Brisant mit Blick auf die aktuelle Debatte um die Ausbreitung der Delta-Variante ist ebenso, dass die Bundesregierung die Reisewarnung für alle Corona-Risikogebiete ab 1. Juli aufheben wird – damit entfällt bei der Rückreise eine zehntägige Quarantäne, ebenso der Impf- und negative Testnachweis. Mehr als 80 Länder weltweit sind betroffen. In der Europäischen Union sind nur noch einzelne Regionen in Spanien, Irland, Kroatien und Schweden auf der Risikoliste. Trotzdem werde weiterhin von nicht notwendigen, touristischen Reisen abgeraten, heißt es vom Auswärtigen Amt.

Ab Donnerstag gilt der digitale EU-Impfpass

Hoffnung macht dagegen vielen, dass ab Donnerstag der Startschuss für den digitalen Impfpass fällt. Inzwischen sind alle 27 EU-Länder an die dafür notwendige Technik angeschlossen, außerdem Norwegen, die Schweiz, Liechtenstein und Island.

Damit kann ein in Deutschland ausgestellter Nachweis über eine Impfung, einen frischen Test oder eine überstandene Corona-Infektion über einen QR-Code auf dem Smartphone in den Ländern ausgelesen werden. Das „Covid-Zertifikat“ wird entweder in der „Corona-Warn-App“ oder der App „CovPass“ hinterlegt: Gleich nach der vollständigen Impfung beim Arzt oder im Impfzentrum oder nachträglich in Apotheken gegen Vorlage des Impfpasses.

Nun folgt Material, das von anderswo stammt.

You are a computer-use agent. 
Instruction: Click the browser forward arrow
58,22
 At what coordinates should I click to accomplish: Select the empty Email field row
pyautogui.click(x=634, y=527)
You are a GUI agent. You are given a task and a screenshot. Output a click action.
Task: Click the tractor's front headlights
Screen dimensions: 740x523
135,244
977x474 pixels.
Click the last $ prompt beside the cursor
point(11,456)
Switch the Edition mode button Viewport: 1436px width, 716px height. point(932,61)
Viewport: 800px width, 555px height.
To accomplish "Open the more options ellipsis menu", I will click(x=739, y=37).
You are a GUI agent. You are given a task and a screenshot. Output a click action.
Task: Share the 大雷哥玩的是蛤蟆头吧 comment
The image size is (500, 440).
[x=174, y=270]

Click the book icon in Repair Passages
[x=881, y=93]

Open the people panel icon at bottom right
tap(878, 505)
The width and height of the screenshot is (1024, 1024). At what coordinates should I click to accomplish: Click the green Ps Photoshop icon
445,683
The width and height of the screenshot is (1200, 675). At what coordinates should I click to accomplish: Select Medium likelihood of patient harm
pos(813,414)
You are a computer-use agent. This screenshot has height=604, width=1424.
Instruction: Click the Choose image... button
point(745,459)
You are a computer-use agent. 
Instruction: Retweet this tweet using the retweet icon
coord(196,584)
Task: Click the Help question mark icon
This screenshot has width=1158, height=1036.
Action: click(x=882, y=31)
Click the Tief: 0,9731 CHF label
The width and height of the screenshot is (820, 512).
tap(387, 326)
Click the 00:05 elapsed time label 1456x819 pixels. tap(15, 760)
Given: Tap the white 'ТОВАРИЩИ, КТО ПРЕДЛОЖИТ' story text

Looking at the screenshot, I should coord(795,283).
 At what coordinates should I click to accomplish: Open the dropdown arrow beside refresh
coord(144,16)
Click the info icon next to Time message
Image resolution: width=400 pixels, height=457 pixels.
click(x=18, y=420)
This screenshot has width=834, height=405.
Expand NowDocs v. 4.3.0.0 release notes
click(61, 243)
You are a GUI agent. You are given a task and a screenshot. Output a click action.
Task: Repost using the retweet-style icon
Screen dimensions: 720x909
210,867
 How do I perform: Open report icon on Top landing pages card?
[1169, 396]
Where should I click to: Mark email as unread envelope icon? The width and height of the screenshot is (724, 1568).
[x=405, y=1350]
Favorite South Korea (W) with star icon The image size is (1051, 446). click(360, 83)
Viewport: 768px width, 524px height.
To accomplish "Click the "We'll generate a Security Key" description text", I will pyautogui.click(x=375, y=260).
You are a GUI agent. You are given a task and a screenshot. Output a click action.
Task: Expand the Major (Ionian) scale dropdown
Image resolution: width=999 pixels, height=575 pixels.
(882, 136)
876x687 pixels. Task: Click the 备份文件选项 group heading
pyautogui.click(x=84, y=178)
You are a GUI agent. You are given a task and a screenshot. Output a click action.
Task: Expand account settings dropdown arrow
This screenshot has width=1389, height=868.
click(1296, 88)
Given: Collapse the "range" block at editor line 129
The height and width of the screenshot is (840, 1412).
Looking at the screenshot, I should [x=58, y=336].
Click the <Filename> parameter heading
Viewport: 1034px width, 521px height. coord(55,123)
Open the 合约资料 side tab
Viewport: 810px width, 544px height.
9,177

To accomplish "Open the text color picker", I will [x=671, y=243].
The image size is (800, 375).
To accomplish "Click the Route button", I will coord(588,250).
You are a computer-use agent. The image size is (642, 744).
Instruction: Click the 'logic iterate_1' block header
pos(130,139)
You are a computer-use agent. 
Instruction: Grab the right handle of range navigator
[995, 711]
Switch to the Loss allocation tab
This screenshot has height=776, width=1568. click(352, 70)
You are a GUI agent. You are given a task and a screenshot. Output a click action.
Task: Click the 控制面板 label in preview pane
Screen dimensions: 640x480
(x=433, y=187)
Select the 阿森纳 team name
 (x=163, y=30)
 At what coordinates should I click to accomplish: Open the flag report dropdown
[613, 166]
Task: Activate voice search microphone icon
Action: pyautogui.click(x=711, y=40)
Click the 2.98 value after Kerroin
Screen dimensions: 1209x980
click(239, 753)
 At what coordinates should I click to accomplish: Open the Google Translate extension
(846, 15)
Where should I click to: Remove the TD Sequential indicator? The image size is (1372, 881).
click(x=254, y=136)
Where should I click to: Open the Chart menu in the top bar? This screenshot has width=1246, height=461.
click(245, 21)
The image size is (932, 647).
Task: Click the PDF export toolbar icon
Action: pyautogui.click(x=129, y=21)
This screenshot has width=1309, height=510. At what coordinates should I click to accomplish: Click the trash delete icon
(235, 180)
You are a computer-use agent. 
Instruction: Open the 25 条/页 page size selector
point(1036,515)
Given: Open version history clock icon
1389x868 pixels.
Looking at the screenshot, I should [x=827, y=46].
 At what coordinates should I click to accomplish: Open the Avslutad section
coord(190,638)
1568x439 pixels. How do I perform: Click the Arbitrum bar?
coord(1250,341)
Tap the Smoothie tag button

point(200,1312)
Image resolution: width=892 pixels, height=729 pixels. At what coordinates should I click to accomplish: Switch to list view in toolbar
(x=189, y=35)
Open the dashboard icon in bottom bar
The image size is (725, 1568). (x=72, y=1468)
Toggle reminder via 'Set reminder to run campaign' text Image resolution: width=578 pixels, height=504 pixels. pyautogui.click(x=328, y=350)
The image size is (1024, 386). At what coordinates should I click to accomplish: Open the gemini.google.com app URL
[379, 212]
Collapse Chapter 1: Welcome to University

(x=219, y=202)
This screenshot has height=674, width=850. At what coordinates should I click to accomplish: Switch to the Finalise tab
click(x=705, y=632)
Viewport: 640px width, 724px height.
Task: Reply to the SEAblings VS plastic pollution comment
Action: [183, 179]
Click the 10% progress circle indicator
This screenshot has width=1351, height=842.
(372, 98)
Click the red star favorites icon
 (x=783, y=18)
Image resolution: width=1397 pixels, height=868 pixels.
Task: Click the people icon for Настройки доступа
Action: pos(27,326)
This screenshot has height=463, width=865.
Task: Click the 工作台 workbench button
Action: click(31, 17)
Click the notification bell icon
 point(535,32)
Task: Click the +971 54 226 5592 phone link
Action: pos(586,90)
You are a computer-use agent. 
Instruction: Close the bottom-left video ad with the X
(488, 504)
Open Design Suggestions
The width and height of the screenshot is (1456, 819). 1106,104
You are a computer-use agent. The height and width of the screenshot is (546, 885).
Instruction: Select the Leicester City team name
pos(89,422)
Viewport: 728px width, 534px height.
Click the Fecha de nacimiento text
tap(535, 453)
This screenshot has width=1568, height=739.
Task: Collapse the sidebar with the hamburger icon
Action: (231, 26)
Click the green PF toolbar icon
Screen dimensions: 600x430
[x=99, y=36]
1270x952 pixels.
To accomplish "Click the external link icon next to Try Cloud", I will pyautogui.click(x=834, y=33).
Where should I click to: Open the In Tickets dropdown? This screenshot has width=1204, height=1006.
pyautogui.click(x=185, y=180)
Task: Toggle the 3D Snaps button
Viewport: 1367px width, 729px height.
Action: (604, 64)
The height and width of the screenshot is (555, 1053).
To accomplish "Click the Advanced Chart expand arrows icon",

Das ist bereits knapp 38 Millionen Mal passiert. Als vollständig geimpft gilt man 14 Tage später nach der zweiten Injektion.

Airlines und Flughäfen warnen allerdings vor Verzögerungen bei der Passagierabfertigung. Es gebe „große Betriebsrisiken aufgrund der uneinheitlichen Vorgehensweise der Mitgliedstaaten“, erklärten die Verbände europäischer Fluggesellschaften und Airport-Betreiber. Dies und doppelte Dokumentenkontrollen könnten zu 500 Prozent höheren Check-in-Zeiten für die Passagiere führen.

In der Tat legt jedes Land für sich fest, an welchen Stellen die Zertifikate Urlaube, Shoppingausflüge oder Wochenendtrips erleichtern. In Griechenland brauchen Urlauber ab zwölf Jahren einen Nachweis über einen frischen Test, eine vollständige Impfung oder eine vor weniger als neun Monaten überstandene Infektion. In Italien können die Menschen das Zertifikat verwenden, um zu öffentlichen Veranstaltungen zu gehen.